El abrazo del Neuquén y el Limay
Cuando el Paraíso parecía florecer sobre la tierra del pehuén, vivían dos jóvenes amigos, casi niños, llamados Neuquén y Limay.
Les gustaba compartir las horas de caza y soñar con los misterios presentidos más allá de las montañas y valles de la tierra que conocían.
Un día, mientras caminaban por el bosque de arrayanes, observaron a través de enredaderas, troncos y flores, a una jovencita mapuche. La niña murmuraba canciones, mientras peinaba largas trenzas renegridas.

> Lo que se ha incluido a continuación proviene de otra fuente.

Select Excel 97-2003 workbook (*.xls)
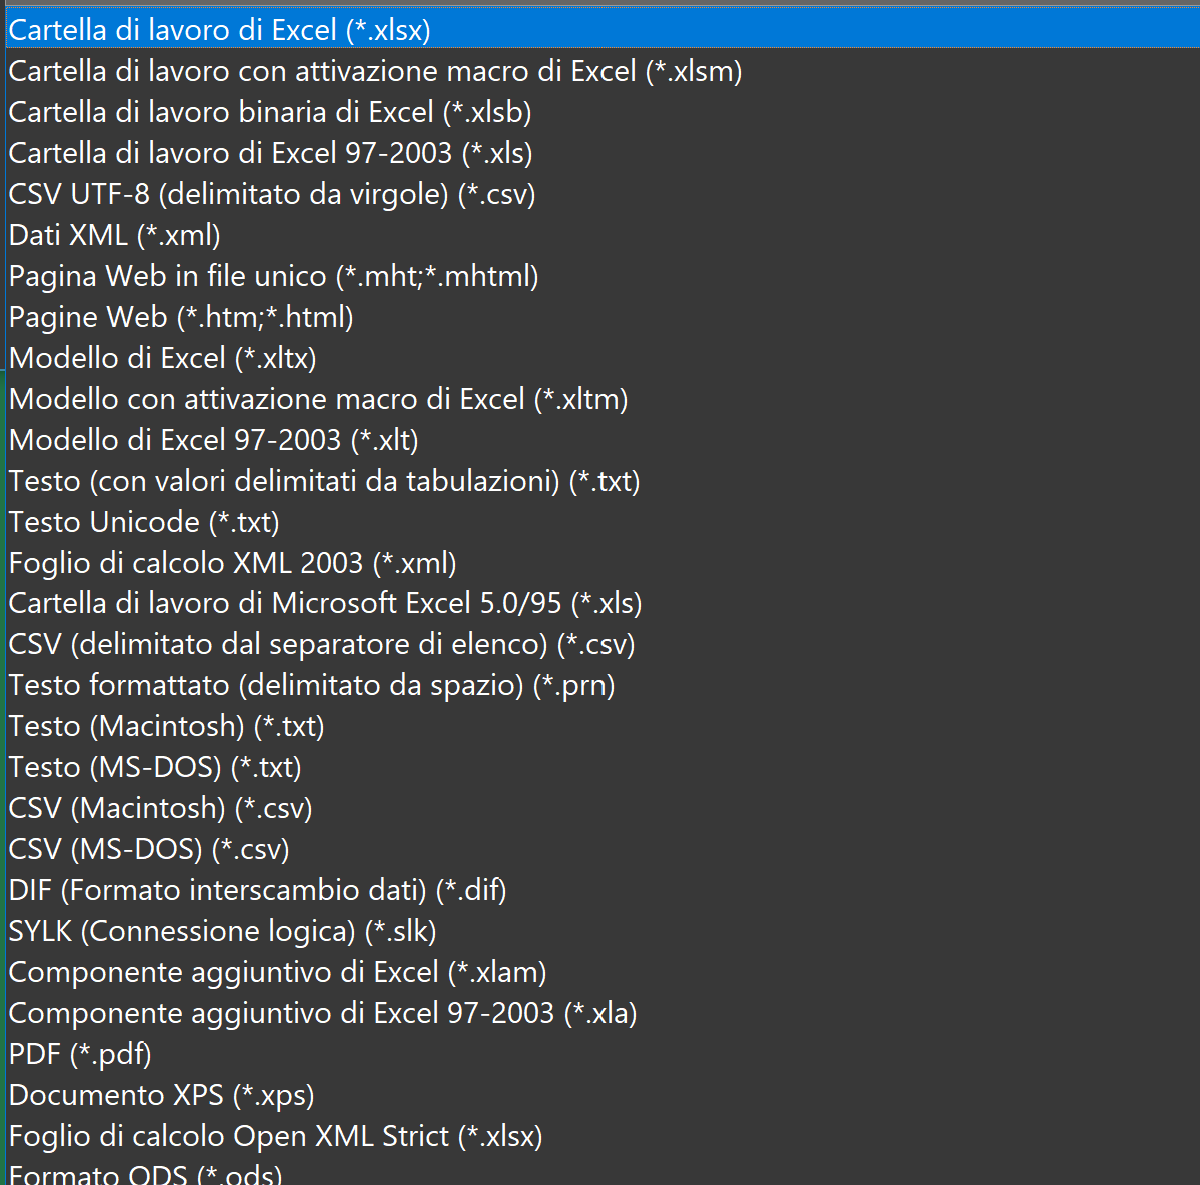The height and width of the screenshot is (1185, 1200). point(602,153)
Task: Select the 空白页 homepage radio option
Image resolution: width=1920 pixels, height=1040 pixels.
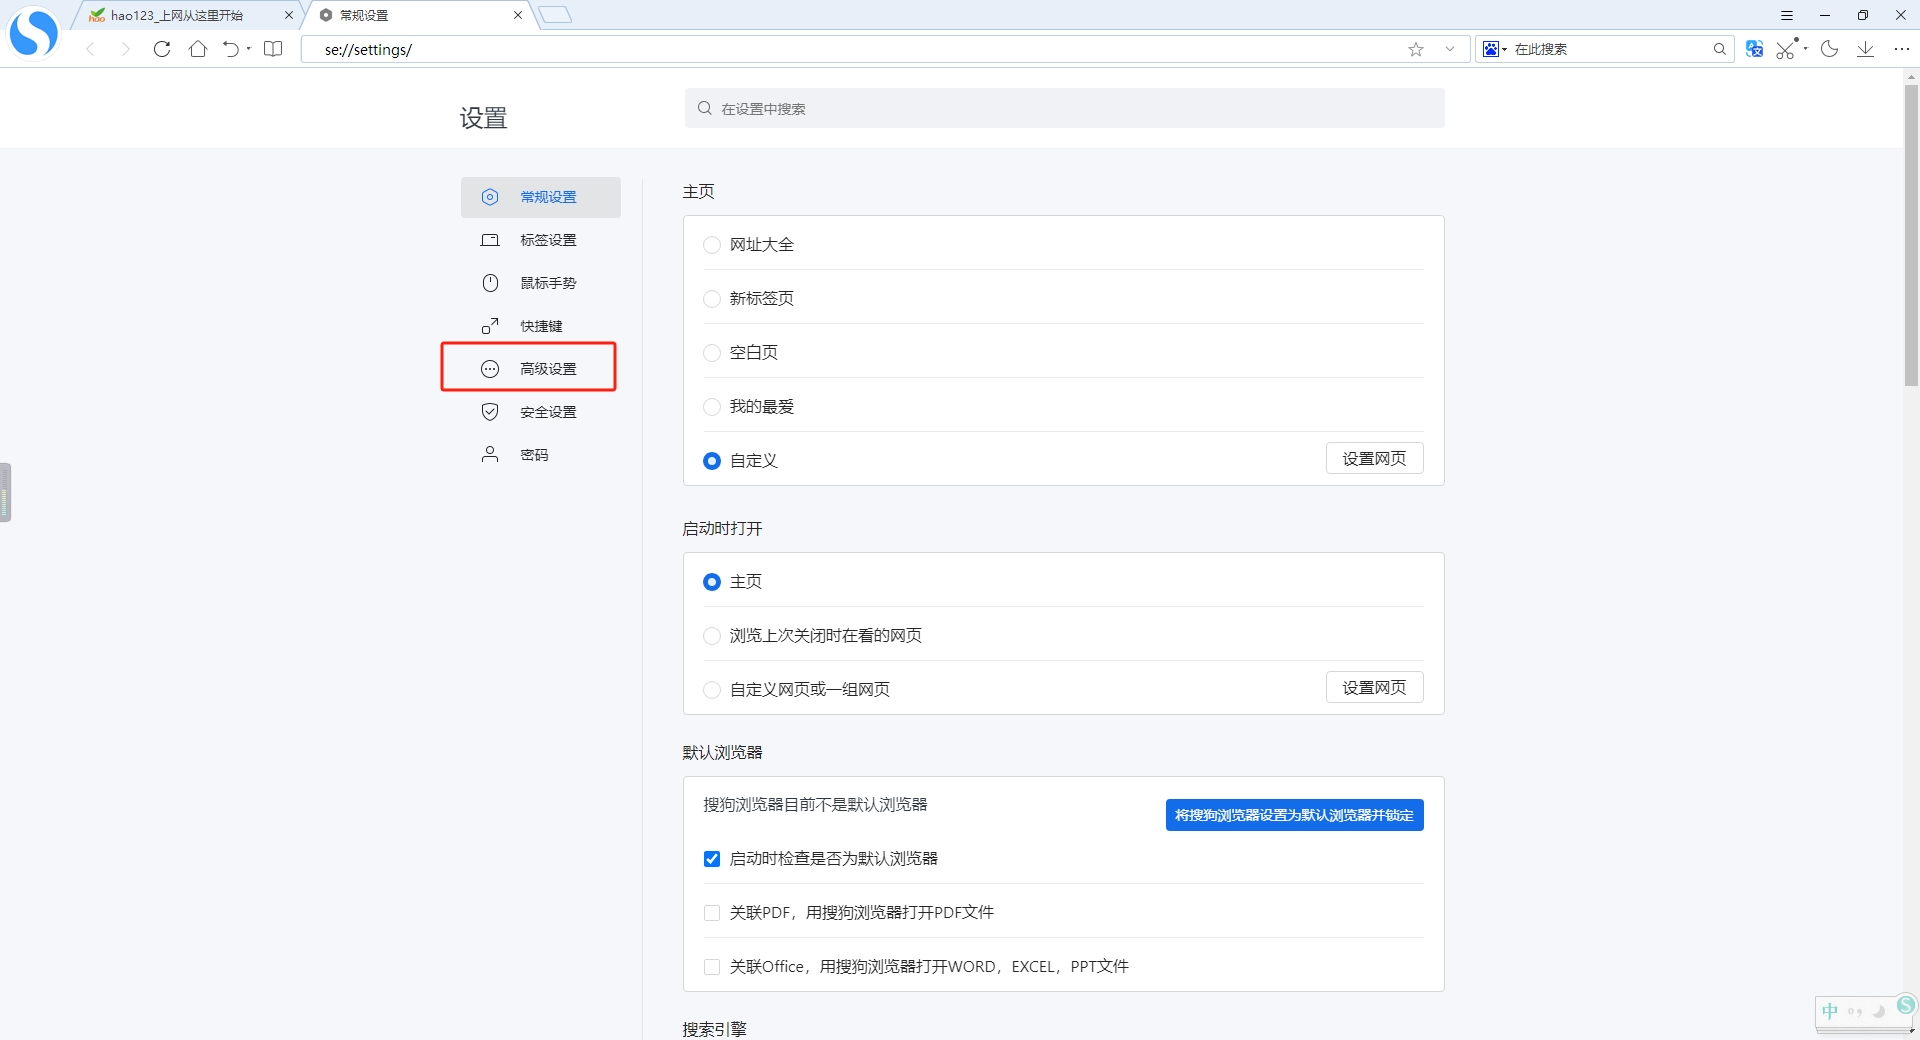Action: 712,353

Comenzó desde entonces un tratar de acercarse y conocerse entre los tres, hecho de cantos, de silencios en medio de atardeceres y montañas, de charlas por los senderos.
Y poco a poco los dos jóvenes amigos sintieron que una fuerza distinta, hasta entonces no conocida, invadía su amistad y comenzaba a separarlos, sin que ellos lo desearan.
Cada uno comenzó a aislarse del otro, a mirar en soledad los espejos y círculos de los lagos y las puestas de sol.
-¿Qué pasa entre Neuquén y Limay?- Era la pregunta obligada en la rueda de los mayores, acuclillados alrededor del fogón.
Fue la Machi, con su sabiduría de vida y años, la que aconsejó la prueba del destino como remedio al distanciamiento entre los amigos.
- Quiero una caracola que traiga el sonido del mar que no conozco- pidió Rahiué, que así se llamaba la jovencita mapuche de largas trenzas.
La Machi consideró que el destino había hablado y encomendó la tarea a los dos jóvenes. Ambos partieron una madrugada, aún húmeda de rocío, con rubor en la copa de los árboles y el augurio de las buenas nuevas de los pájaros mañaneros.
Quien primero trajese la caracola, recibiría el amor de la jovencita como recompensa.
Para ayudarlos en la búsqueda, Nguenechen, el padre de los hijos de la tierra, convirtió a los jóvenes en ríos. Uno, el Neuquén, correría torrentoso desde la altura que lo vio nacer, al norte. Otro, el Limay, buscaría desde el Sur, llegar hasta el mar por caracolas.
-¡Neuquén y Limay no volverán! ¡Neuquén y Limay ya te olvidaron! –clamaba el viento, enamorado y celoso, al oído de Rahiué.
La jovencita callaba y escuchaba. La mirada lejana. El cuerpo cobrizo cimbreante como junco, enflaqueciendo cada vez más. Hasta que un día, cuando las aguas no la reflejaban sino como una sombra de la hermosa muchachita que habían conocido Neuquén y Limay, Rahiué murmuró una ofrenda al Padre:
-Padre Nguenechen, yo te ofrezoco mi vida a cambio de que vivan mis amigos Neuquén y Limay. Padre, te la ofrezco, acéptala.
Los espejos circulares del lago deshacían la pequeña figura. Rayos de sol tibio acunaban su ruego. El cuerpo moreno de Rahiué fue sumiéndose en la madre tierra poco a poco, hasta que una nueva planta, de hojas muy frescas y con una flor roja distinta, fue tímidamente haciéndose un lugar en la constante verdura del bosque.
El Padre Nguenechen había escuchado.
En el viento, testigo de todo el cambio, pudieron más los celos que sentía por Neuquén y Limay, que su amor por Rahiué.
No lloró el regreso de Rahiué a la madre tierra. Arrasó el lugar con furia. Con rapidez resecó aún más el desierto y las bardas durante días y noches, para llevar la noticia a Neuquén y Limay. Quería ver el dolor que ella les causaría.
Los jóvenes –quienes hasta entonces habían buscado llegar al mar cada uno por su lado- no resistieron el vacío que les dejaba Raihué. Se abrazaron. Fundieron su dolor y sus cuerpos. Los dos ríos, hermanos en el amor y el dolor, confluyeron para formar el río Negro. Unidos, avanzan hacia el mar en la búsqueda eterna de la belleza y la amistad.